Japan, India, Australia, and the US agreed Tuesday to launch a satellite-based maritime initiative at the Quad Summit in Tokyo to monitor Chinese illegal fishing.  

“We’re looking at capabilities that will continue to track shipping” when vessels fishing illegally turn off electronic identifiers, US Indo-Pacific coordinator Kurt Campbell said.  

Indian media Economic Times reported that the initiative would use satellite technology to create a tracking system for illegal fishing from the Indian Ocean and Southeast Asia to the South Pacific by connecting existing surveillance centers in Singapore, India, and the Pacific region.  

“We believe that in the next couple of weeks, we are going to, through various institutions, announce a major set of capabilities designed to improve maritime domain awareness,” Campbell said. 

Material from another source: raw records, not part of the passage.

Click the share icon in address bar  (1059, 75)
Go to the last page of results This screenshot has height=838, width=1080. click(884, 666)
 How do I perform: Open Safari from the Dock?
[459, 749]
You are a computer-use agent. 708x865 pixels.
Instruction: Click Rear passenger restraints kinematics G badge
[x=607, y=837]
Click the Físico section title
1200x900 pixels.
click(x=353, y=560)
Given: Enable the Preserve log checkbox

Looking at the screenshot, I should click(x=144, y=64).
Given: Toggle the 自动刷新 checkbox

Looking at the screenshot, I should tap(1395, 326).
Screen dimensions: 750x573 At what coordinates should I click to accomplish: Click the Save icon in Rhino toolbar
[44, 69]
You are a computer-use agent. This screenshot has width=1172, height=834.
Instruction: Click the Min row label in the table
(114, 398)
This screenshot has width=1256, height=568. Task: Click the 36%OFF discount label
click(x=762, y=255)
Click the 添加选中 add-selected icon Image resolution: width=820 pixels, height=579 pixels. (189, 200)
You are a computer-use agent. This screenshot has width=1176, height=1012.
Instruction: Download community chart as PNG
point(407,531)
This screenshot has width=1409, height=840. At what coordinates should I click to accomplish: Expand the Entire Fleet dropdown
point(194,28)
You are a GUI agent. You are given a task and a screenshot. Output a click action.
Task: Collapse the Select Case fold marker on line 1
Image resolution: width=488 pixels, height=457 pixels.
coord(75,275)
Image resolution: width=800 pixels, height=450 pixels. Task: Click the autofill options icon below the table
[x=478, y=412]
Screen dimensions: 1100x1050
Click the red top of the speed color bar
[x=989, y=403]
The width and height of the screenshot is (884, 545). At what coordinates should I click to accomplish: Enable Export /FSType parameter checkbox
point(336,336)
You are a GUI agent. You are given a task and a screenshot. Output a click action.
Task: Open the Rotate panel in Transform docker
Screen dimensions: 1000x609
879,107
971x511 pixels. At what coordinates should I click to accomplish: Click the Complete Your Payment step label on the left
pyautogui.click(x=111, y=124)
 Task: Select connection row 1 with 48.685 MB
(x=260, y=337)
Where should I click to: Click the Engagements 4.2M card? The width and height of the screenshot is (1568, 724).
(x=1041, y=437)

According to reports, several countries in the Indo-Pacific region have expressed concerns over China’s vast fishing fleet, which often violates exclusive economic zones and causes Economic losses and environmental damage. 

But China claimed it has been cooperating internationally to clamp down on illegal fishing and has argued that it is a responsible fishing country that fishes in relevant exclusive economic zones according to bilateral agreements. 

The US Coast Guard has called on China to exercise more responsible control over its vessels as illegal fishing has topped the global maritime security threat, outpacing piracy.